Calculate squared Euclidean distance between two points.

param a:: First point coordinates
param b:: Second point coordinates
param dims:: Number of dimensions
return:: Squared distance

Find Nearest Centroid

static int find_nearest_centroid(const double *point,
                                  const double *centroids,
                                  int k, int dims)

Find the index of the nearest centroid for a given point.

param point:: Data point coordinates
param centroids:: Array of all centroid coordinates
param k:: Number of clusters
param dims:: Number of dimensions
return:: Index of nearest centroid (0 to k-1)

K-means++ Initialization

static void init_centroids_kmeanspp(const double *data,
                                     int n_samples, int dims,
                                     int k, double *centroids)

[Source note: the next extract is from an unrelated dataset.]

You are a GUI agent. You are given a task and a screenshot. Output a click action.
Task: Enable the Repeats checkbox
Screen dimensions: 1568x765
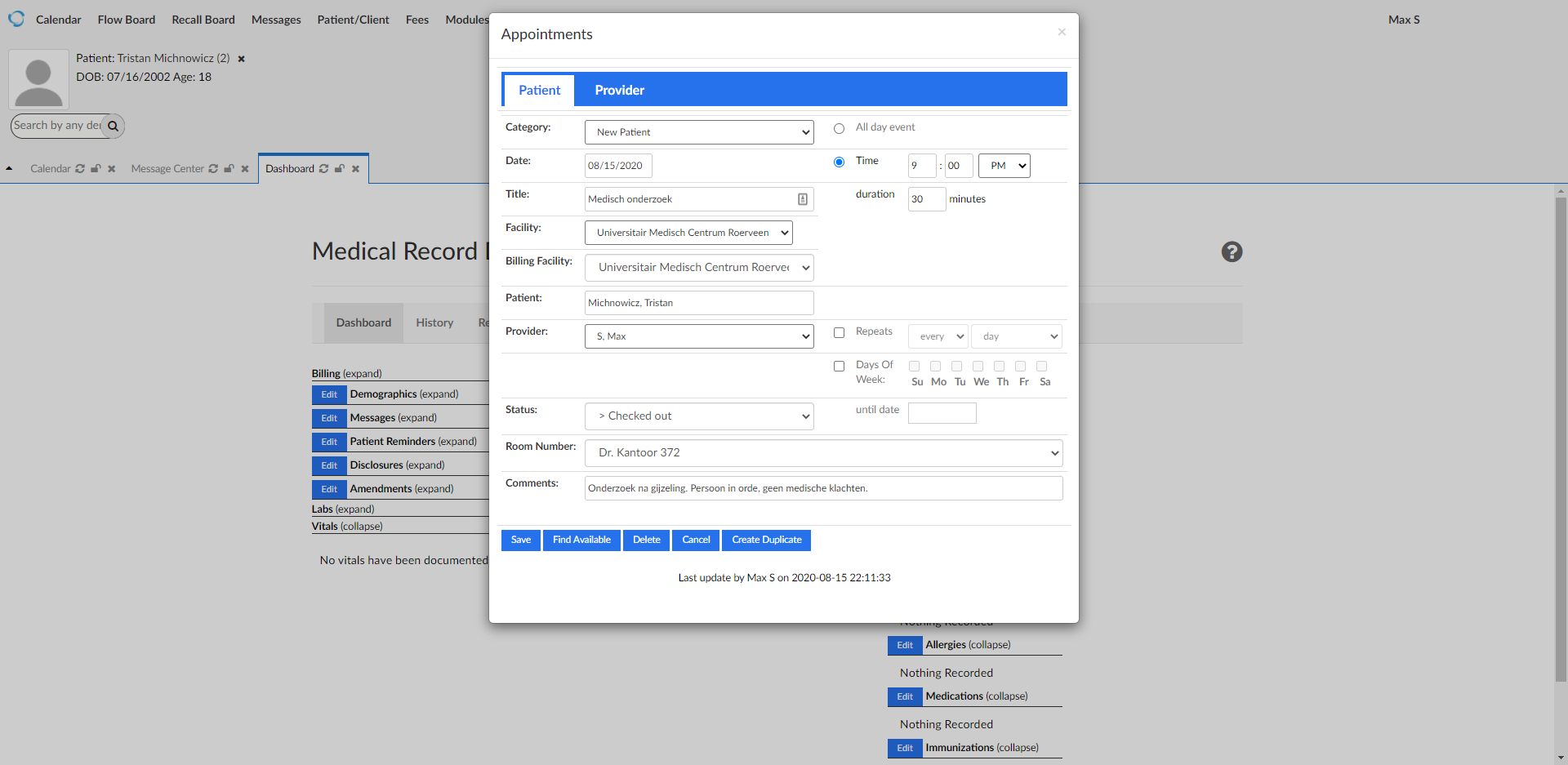tap(839, 333)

Initialize centroids using the k-means++ algorithm.

The k-means++ initialization chooses initial cluster centers that are far apart, leading to better and faster convergence.

param data:: Input data array
param n_samples:: Number of data points
param dims:: Number of dimensions
param k:: Number of clusters
param centroids:: Output array for centroid coordinates

Algorithm:

Choose first centroid uniformly at random
For each remaining centroid:
1. Calculate distance to nearest existing centroid for each point
2. Choose new centroid with probability proportional to squared distance

Main K-means Algorithm

static int kmeans_core(const double *data, int n_samples, int dims,
                       int k, int max_iter, double tol,
                       double *centroids, int *labels)

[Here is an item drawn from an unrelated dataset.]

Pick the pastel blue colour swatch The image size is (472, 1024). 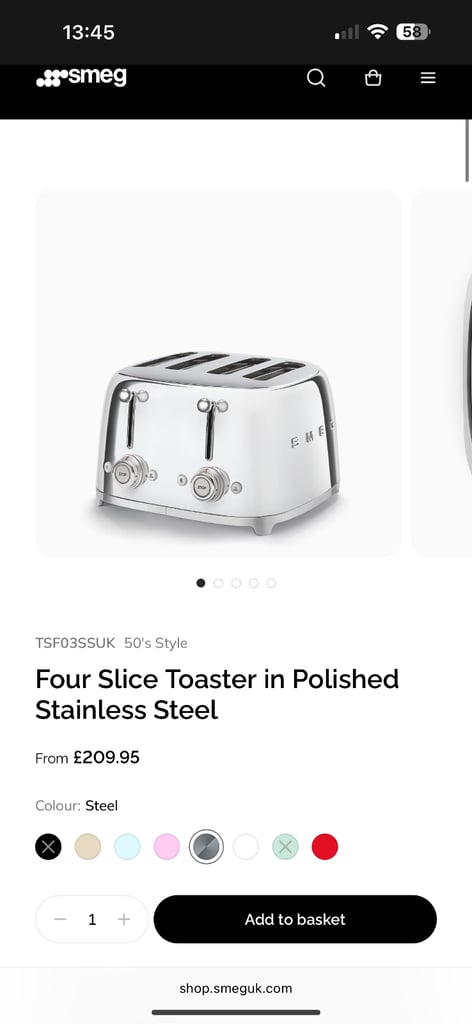tap(127, 847)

Main k-means clustering algorithm.

param data:: Input data array (row-major, n_samples × dims)
param n_samples:: Number of data points
param dims:: Number of dimensions
param k:: Number of clusters
param max_iter:: Maximum number of iterations
param tol:: Convergence tolerance
param centroids:: Output array for final centroids
param labels:: Output array for cluster assignments
return:: 0 on success, -1 on memory allocation failure

Convergence:

The algorithm stops when the maximum centroid shift is less than tol, or when max_iter iterations have been reached.

Python Binding Functions

static PyObject *py_fit(PyObject *self, PyObject *args)

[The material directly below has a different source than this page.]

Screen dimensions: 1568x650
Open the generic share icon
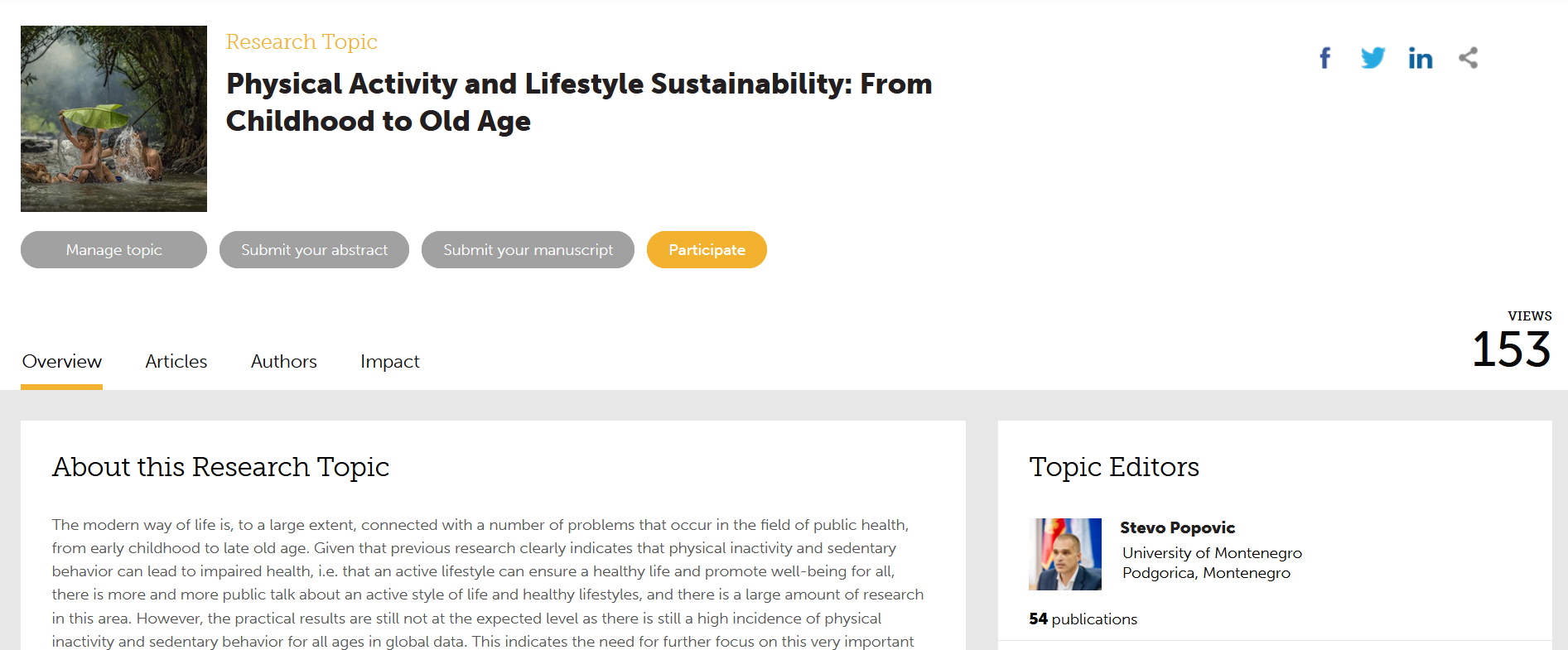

Python wrapper for the fit operation. Accepts NumPy arrays and returns tuple of (centroids, labels).

static PyObject *py_predict(PyObject *self, PyObject *args)

Python wrapper for the predict operation. Assigns new data points to existing centroids.

Memory Management

The C implementation uses dynamic memory allocation for:

Temporary centroid calculations
Cluster point counts
Distance calculations in k-means++

All allocations are freed before function return. Error checking ensures proper cleanup on allocation failures.

Performance Considerations

Optimization Techniques

Memory Layout: Row-major array layout for cache efficiency
Squared Distance: Avoid expensive sqrt() in distance calculations
Early Termination: Stop when convergence tolerance is reached
K-means++: Better initialization reduces iterations needed

Complexity

Time: O(n × k × d × i) where:
- n = number of samples
- k = number of clusters
- d = number of dimensions
- i = number of iterations
Space: O(n + k × d)

Building the C Extension

The C extension is built using CMake:

# From CMakeLists.txt
python_add_library(_kmeans MODULE
    src/kmeans/_kmeans.c
    WITH_SOABI
)

target_include_directories(_kmeans PRIVATE
    ${Python_NumPy_INCLUDE_DIRS}
    ${CMAKE_SOURCE_DIR}/include
)

target_link_libraries(_kmeans PRIVATE Python::NumPy)

Source Code Location

The complete C implementation can be found in:

src/kmeans/_kmeans.c - Main implementation file
CMakeLists.txt - Build configuration

See the source files directly for the most up-to-date implementation details.